The NLP module processes the extracted text to ensure accuracy and structure:
-
Text Preprocessing:
- Handles bilingual text by converting English numbers between Arabic words into Arabic numerals (e.g., "كل 8 ساعات" becomes "كل ٨ ساعات").
- Removes Arabic characters from mixed words unless they are entirely Arabic.
-
Spell Correction:
- Uses SymSpell, an edit distance-based spell checker, to correct misspelled words based on a dictionary derived from the medicine database.
- Applies a maximum edit distance of 2 for corrections.
-
Classification and Pairing:
- Classifies words as medicines or instructions using the provided database.
- Groups consecutive words of the same type and pairs each medicine with its subsequent instruction, ensuring medicine names appear first in the output pairs.
This module enhances the reliability of the extracted text, addressing common handwriting errors and linguistic nuances.
The project uses pre-trained models from Hugging Face:
-
Text Detection:
-
Text Recognition:
- TrOCR (Primary Recognition Module): David-Magdy/TROCR_MASTER_V2 with processor from microsoft/trocr-base-handwritten
- TrOCR (Prescription Data): David-Magdy/TROCR_LARGE_PRESCRIPTION_DATA
- TrOCR (Base Model Fine-Tuned On Khatt and I_am Datasets): David-Magdy/TR_OCR_LARGE
The system relies on an Excel file (database.xlsx) containing medicine names and their classifications.
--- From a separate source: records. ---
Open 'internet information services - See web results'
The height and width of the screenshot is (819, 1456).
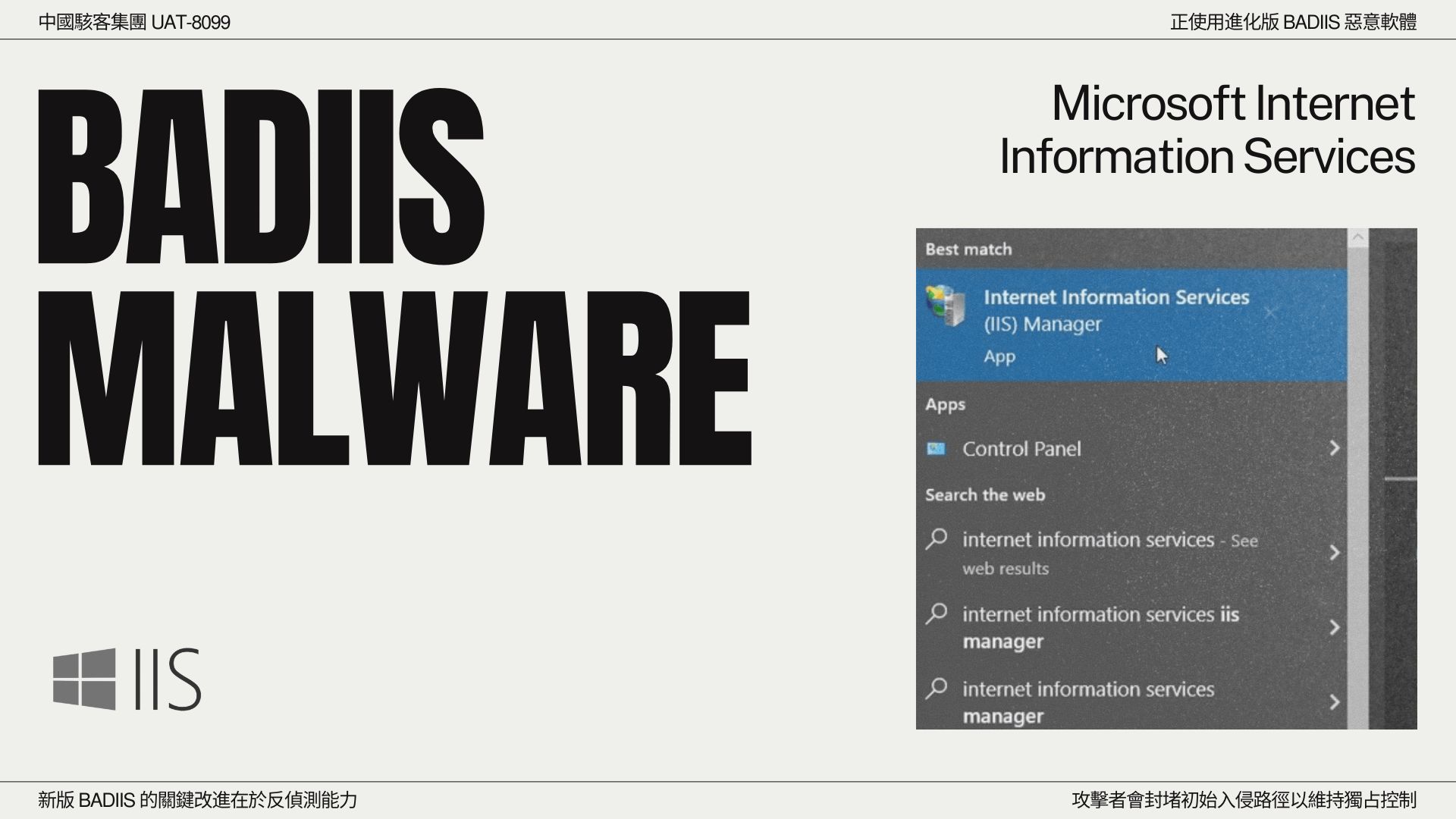1088,540
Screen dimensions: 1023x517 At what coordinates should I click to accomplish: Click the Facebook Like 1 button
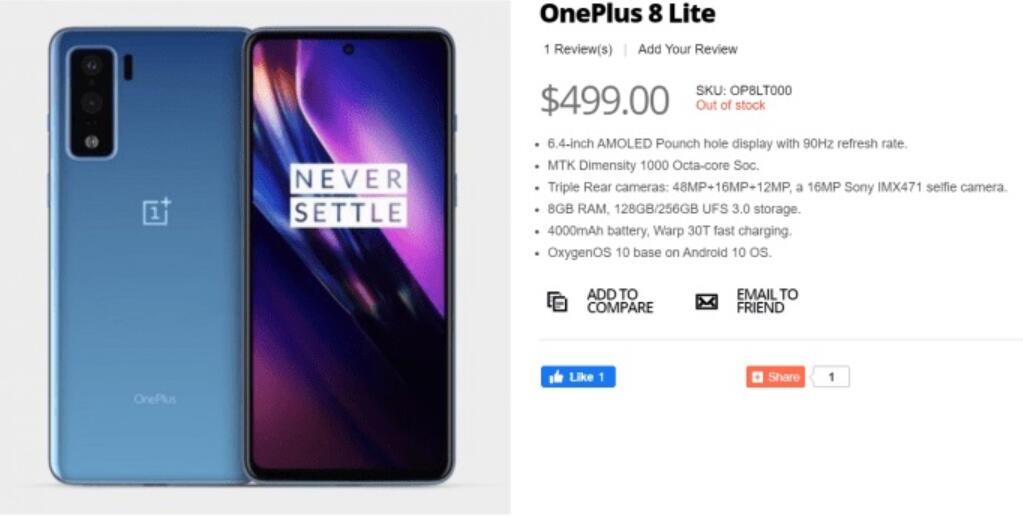pos(578,377)
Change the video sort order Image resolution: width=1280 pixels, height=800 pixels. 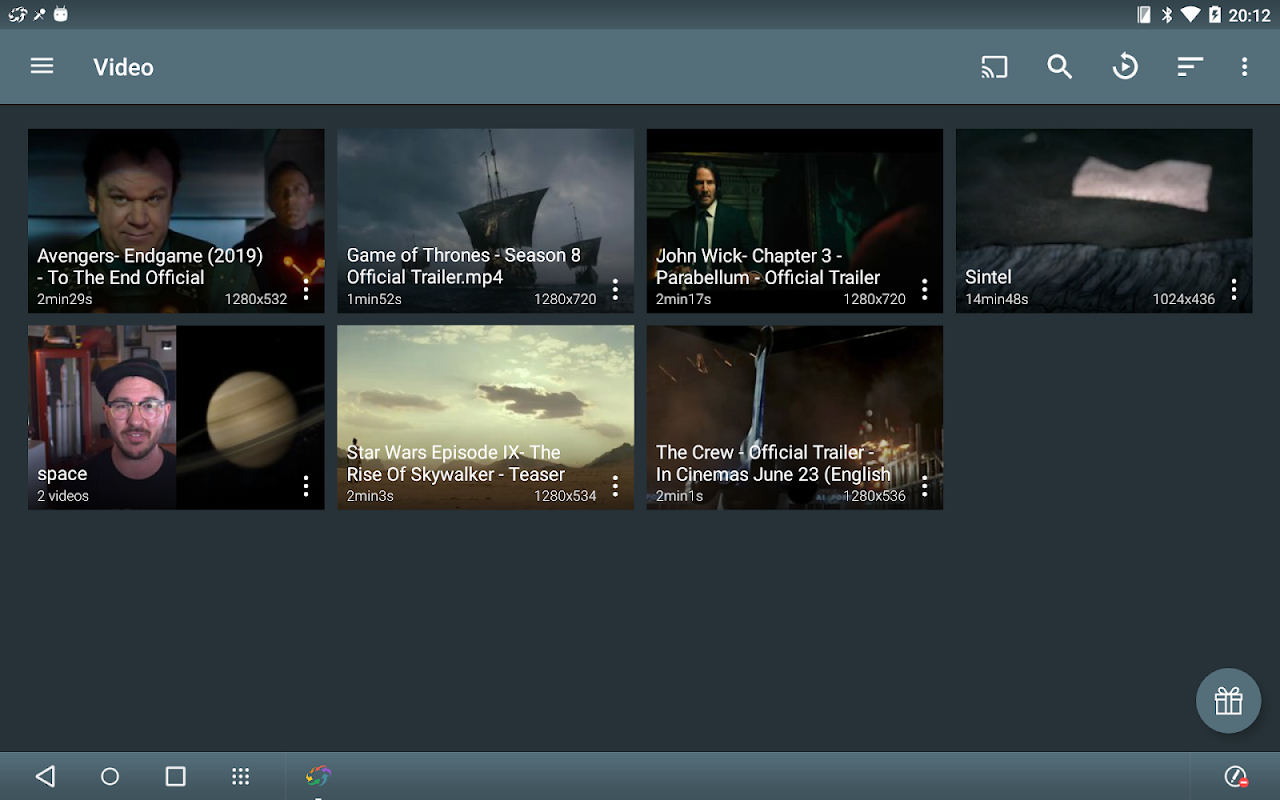pyautogui.click(x=1189, y=66)
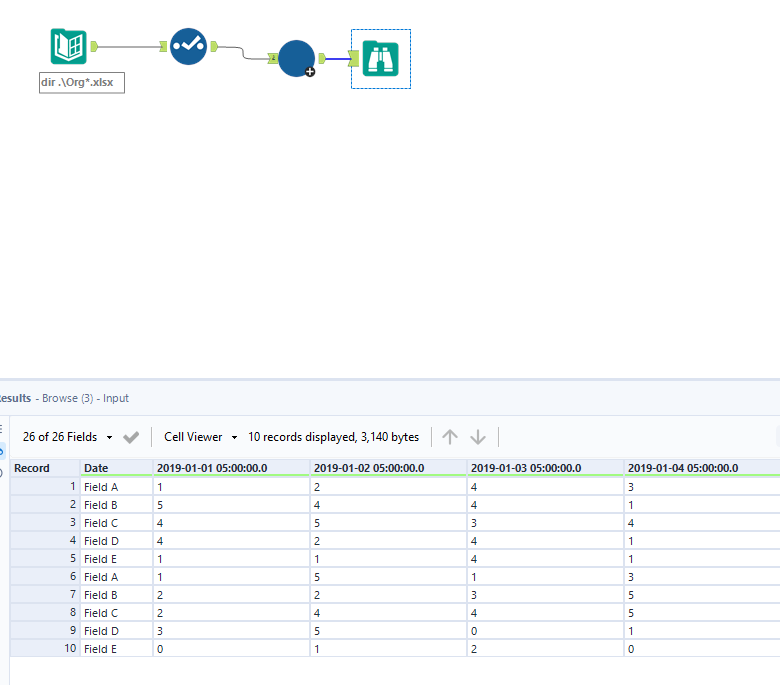The image size is (780, 685).
Task: Click the fields checkmark apply icon
Action: 131,437
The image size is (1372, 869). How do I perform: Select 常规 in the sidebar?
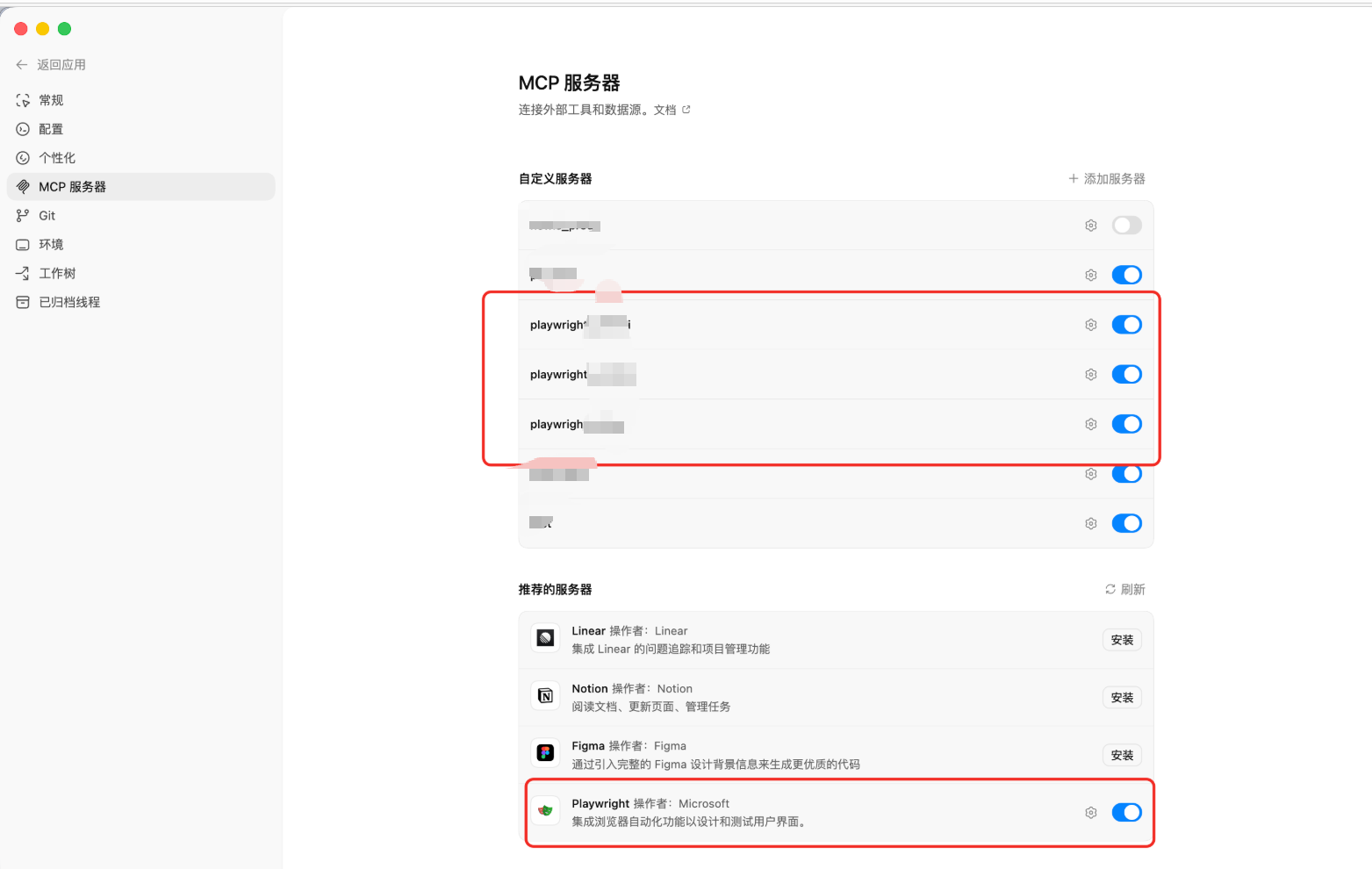[x=51, y=100]
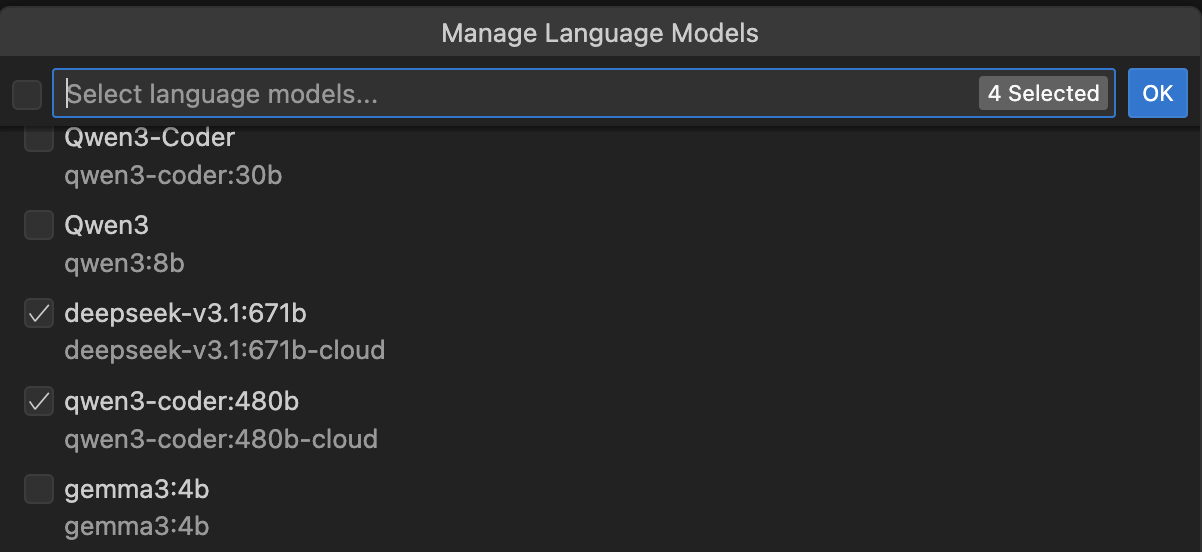1202x552 pixels.
Task: Click the "4 Selected" count badge
Action: point(1043,94)
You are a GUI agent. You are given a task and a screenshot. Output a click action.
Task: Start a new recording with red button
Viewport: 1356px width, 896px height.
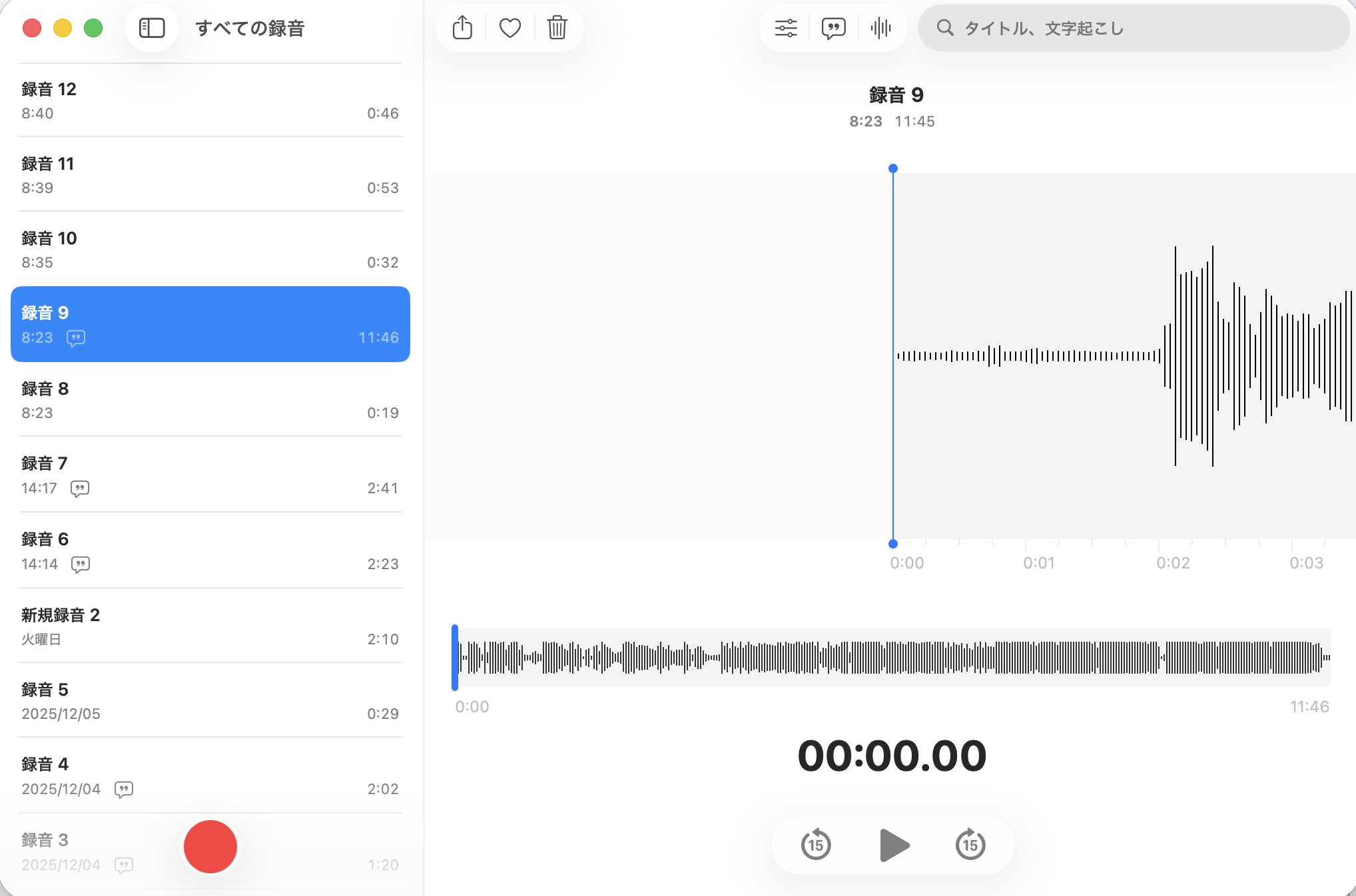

You can replace it with your own database by modifying the drug_file path in the code. Ensure the file includes a text column for medicine names and a medicine column for classification (1 for medicines, 0 for instructions).
The output is a list of tuples per image, where each tuple contains a medicine name (key) and its prescription instruction (value). Example:
[('Mupirocin', 'كل ١٢ ساعه'), ('باراسيتامول', 'قبل الفطار'), ('Hydrocortisone', 'مرتين يوميا')]This structured format facilitates downstream applications like automated dispensing or record-keeping.
- Optimized for handwritten prescriptions; performance may degrade with printed text.
- Accuracy depends on handwriting legibility and image quality.
- Requires a comprehensive medicine database for effective classification.
- Supports only Arabic and English; additional languages need further adaptation.
This Project won 3rd place 🥉 among 20+ teams in STP (Step Toward Progress) Machathon 6.00.
- Developed By Ahmed Wahdan and Me.
This project is licensed under the MIT License.